The revisions take up 549 pages, 248 alone for NPRR1010. The changes align the language related to the adjustment period (for trades, self-schedules and resource commitments) and real-time operations with the upcoming RTC terminology and operating environment.

ERCOT Real-Time Co-optimization
Matt Mereness, ERCOT | © RTO Insider

“That’ll be the pain point,” predicted ERCOT’s Matt Mereness, the task force’s chair.

During the call, stakeholders debated the more efficient methods of reviewing the language. Some called for going NPRR by NPRR, but others agreed with staff’s recommendation to review the NPRRs by areas of common processes.

“To me, we would be a whole lot better off if we took [individual NPRRs] … and go through the whole darn thing top to bottom,” consultant Floyd Trefny said. “The problem is when you break it up in all these pieces and try to put it back together again, it seems like it’s going to fall apart. That’s what concerns me.”

Mereness responded by saying it would be “embarrassing” to say how many hours staff spent on devising the review process. ERCOT’s approach, he said, would place the right subject-matter experts in the same room at the same time.

“We’re seeing the efficiencies of the stakeholders having the right people in the room,” Mereness said.

Comments Encouraged

Staff said they welcomed formal comments through the revision request process. They also encouraged market participants to send red-lined revisions to the task force for its consideration.

ERCOT has scheduled nine meetings for the group to finalize the revisions, culminating in a number of Technical Advisory Committee subcommittee meetings in October. The TAC would then be given a chance to endorse the NPRRs in November, with the board taking them up in December.

ERCOT Real-Time Co-optimization
The review process for ERCOT’s real-time co-optimization work | ERCOT

“For the task force’s purposes, anyone at any time has the right to make comments,” Mereness said. “We don’t want to create so much structure that we can’t move forward. TAC will be the place to get unstuck.”

Mereness said ERCOT would “consider” adding changes if they save stakeholders money, but he wouldn’t guarantee changes outside the team’s scope would be accepted.

“We’re laser-beamed in how to get real-time co-optimization in successfully,” Mereness said. “We have to keep that laser-beam focus on getting through those 549 pages. If something is wrong, let us know. We’ve done our best to keep us in a good structural place.”

The delivery schedule remains aligned with upgrades to ERCOT’s Energy Management System, scheduled to go live in May 2024.

ERCOT is projecting it will cost $50 million to $55 million to add the RTC tool, which procures both energy and ancillary services every five minutes, to the market.

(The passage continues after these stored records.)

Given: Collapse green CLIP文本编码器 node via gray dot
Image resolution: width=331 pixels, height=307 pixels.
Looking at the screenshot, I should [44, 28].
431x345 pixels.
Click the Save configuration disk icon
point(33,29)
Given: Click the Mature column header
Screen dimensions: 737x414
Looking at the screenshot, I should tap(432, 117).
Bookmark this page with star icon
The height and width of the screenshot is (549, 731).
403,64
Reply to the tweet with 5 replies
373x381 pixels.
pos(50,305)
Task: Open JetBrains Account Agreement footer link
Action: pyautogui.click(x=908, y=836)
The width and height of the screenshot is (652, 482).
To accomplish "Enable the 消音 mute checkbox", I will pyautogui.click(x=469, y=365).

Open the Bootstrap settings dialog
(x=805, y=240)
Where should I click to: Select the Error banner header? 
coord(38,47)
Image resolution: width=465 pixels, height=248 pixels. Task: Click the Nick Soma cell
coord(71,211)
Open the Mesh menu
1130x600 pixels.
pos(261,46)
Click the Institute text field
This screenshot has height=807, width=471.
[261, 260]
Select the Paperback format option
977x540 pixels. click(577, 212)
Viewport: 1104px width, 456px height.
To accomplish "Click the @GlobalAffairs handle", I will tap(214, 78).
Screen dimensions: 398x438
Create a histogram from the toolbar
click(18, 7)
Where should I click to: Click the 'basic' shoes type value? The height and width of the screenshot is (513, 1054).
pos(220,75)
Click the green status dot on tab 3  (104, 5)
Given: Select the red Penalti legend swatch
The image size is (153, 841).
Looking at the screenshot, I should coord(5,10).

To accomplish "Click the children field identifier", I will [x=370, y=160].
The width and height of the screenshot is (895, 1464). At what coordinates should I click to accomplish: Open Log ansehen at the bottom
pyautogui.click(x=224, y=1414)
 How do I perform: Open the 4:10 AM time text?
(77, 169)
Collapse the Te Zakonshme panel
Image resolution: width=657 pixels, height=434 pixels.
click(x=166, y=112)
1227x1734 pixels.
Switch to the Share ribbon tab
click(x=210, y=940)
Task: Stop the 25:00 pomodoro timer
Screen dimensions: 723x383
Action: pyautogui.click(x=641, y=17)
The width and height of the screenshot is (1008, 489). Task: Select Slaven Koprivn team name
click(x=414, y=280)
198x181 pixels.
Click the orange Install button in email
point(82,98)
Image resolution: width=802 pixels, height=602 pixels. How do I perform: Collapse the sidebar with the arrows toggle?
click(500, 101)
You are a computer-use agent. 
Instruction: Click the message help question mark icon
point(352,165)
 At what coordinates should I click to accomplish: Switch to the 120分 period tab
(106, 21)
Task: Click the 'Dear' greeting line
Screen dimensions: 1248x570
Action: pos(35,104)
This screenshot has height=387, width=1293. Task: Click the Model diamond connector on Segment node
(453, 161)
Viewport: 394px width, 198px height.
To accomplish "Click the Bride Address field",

The nine revision requests the task force is working on:

  • NPRR1007: Updates the protocols for the ERCOT system’s management activities to address changes associated with RTC’s implementation.
  • NPRR1008: Updates day-ahead operations’ protocols.
  • NPRR1009: Updates transmission security analysis and reliability unit commitment to address RTC’s changes.
  • NPRR1010: Updates protocols to account for RTC’s changes to the adjustment period and real-time operations.
  • NPRR1011: Updates protocols on performance monitoring.
  • NPRR1012: Updates protocols on settlement and billing for RTC’s implementation.
  • NPRR1013: Updates the protected information provisions, definitions and acronyms; market participants’ registration and qualification; and market suspension and restart.
  • NOGRR211: The Nodal Operating Guide revision request updates language related to supplemental ancillary service markets, ancillary service deployment, and ancillary service responsibilities and obligations.
  • OBDRR020: The other binding document revision request updates the methodology for setting maximum shadow prices for network and power balance constraints to address changes associated with RTC’s implementation.